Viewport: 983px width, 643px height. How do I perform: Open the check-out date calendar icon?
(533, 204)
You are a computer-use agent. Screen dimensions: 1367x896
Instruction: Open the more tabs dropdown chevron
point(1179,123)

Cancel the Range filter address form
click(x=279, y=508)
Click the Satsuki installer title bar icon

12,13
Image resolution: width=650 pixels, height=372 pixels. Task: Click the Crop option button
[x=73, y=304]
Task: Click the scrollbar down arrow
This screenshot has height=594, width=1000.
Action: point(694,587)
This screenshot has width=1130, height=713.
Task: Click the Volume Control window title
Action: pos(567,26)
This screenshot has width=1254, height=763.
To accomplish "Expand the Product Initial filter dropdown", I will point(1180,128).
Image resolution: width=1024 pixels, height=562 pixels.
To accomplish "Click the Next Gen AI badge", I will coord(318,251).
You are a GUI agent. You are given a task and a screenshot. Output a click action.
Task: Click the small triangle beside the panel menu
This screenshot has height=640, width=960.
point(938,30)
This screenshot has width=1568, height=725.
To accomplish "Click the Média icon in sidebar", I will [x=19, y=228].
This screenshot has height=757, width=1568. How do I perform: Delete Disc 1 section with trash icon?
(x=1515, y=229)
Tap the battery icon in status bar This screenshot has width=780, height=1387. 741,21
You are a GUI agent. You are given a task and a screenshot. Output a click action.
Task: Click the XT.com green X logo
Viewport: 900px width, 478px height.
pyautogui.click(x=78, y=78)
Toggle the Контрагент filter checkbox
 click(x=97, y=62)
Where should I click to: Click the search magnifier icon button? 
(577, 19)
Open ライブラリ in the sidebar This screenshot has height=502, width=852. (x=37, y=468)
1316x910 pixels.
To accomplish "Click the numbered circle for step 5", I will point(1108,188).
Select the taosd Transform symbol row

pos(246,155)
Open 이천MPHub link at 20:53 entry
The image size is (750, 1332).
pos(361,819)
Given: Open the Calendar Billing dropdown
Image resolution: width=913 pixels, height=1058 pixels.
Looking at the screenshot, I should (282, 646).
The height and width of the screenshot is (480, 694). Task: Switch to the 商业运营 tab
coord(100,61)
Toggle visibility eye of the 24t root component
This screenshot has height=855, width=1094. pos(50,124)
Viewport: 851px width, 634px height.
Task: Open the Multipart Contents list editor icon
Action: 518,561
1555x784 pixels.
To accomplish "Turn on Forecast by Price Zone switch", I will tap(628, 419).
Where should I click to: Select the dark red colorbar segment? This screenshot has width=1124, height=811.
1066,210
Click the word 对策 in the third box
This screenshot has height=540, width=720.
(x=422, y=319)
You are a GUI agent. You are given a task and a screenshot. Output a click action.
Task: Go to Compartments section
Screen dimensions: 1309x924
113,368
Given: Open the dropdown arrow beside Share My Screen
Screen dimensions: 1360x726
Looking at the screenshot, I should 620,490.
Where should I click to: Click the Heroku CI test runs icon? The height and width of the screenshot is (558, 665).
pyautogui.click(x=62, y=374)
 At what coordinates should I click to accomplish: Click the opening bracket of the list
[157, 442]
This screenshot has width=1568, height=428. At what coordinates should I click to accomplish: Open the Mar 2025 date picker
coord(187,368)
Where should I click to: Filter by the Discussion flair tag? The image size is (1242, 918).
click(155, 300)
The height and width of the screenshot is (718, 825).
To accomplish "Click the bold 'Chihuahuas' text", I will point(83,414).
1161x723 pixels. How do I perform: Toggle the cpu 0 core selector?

◆ **Exercise prompt**
Retype the data in full and match it exactly.

◆ **Exercise answer**
Viewport: 983px width, 643px height. How do I perform: Open the check-out date calendar icon?
(533, 204)
You are a computer-use agent. Screen dimensions: 1367x896
Instruction: Open the more tabs dropdown chevron
point(1179,123)

Cancel the Range filter address form
click(x=279, y=508)
Click the Satsuki installer title bar icon

12,13
Image resolution: width=650 pixels, height=372 pixels. Task: Click the Crop option button
[x=73, y=304]
Task: Click the scrollbar down arrow
This screenshot has height=594, width=1000.
Action: point(694,587)
This screenshot has width=1130, height=713.
Task: Click the Volume Control window title
Action: pos(567,26)
This screenshot has width=1254, height=763.
To accomplish "Expand the Product Initial filter dropdown", I will point(1180,128).
Image resolution: width=1024 pixels, height=562 pixels.
To accomplish "Click the Next Gen AI badge", I will coord(318,251).
You are a GUI agent. You are given a task and a screenshot. Output a click action.
Task: Click the small triangle beside the panel menu
This screenshot has height=640, width=960.
point(938,30)
This screenshot has width=1568, height=725.
To accomplish "Click the Média icon in sidebar", I will [x=19, y=228].
This screenshot has height=757, width=1568. How do I perform: Delete Disc 1 section with trash icon?
(x=1515, y=229)
Tap the battery icon in status bar This screenshot has width=780, height=1387. 741,21
You are a GUI agent. You are given a task and a screenshot. Output a click action.
Task: Click the XT.com green X logo
Viewport: 900px width, 478px height.
pyautogui.click(x=78, y=78)
Toggle the Контрагент filter checkbox
 click(x=97, y=62)
Where should I click to: Click the search magnifier icon button? 
(577, 19)
Open ライブラリ in the sidebar This screenshot has height=502, width=852. (x=37, y=468)
1316x910 pixels.
To accomplish "Click the numbered circle for step 5", I will point(1108,188).
Select the taosd Transform symbol row

pos(246,155)
Open 이천MPHub link at 20:53 entry
The image size is (750, 1332).
pos(361,819)
Given: Open the Calendar Billing dropdown
Image resolution: width=913 pixels, height=1058 pixels.
Looking at the screenshot, I should (282, 646).
The height and width of the screenshot is (480, 694). Task: Switch to the 商业运营 tab
coord(100,61)
Toggle visibility eye of the 24t root component
This screenshot has height=855, width=1094. pos(50,124)
Viewport: 851px width, 634px height.
Task: Open the Multipart Contents list editor icon
Action: 518,561
1555x784 pixels.
To accomplish "Turn on Forecast by Price Zone switch", I will tap(628, 419).
Where should I click to: Select the dark red colorbar segment? This screenshot has width=1124, height=811.
1066,210
Click the word 对策 in the third box
This screenshot has height=540, width=720.
(x=422, y=319)
You are a GUI agent. You are given a task and a screenshot. Output a click action.
Task: Go to Compartments section
Screen dimensions: 1309x924
113,368
Given: Open the dropdown arrow beside Share My Screen
Screen dimensions: 1360x726
Looking at the screenshot, I should 620,490.
Where should I click to: Click the Heroku CI test runs icon? The height and width of the screenshot is (558, 665).
pyautogui.click(x=62, y=374)
 At what coordinates should I click to accomplish: Click the opening bracket of the list
[157, 442]
This screenshot has width=1568, height=428. At what coordinates should I click to accomplish: Open the Mar 2025 date picker
coord(187,368)
Where should I click to: Filter by the Discussion flair tag? The image size is (1242, 918).
click(155, 300)
The height and width of the screenshot is (718, 825).
To accomplish "Click the bold 'Chihuahuas' text", I will point(83,414).
1161x723 pixels. How do I perform: Toggle the cpu 0 core selector?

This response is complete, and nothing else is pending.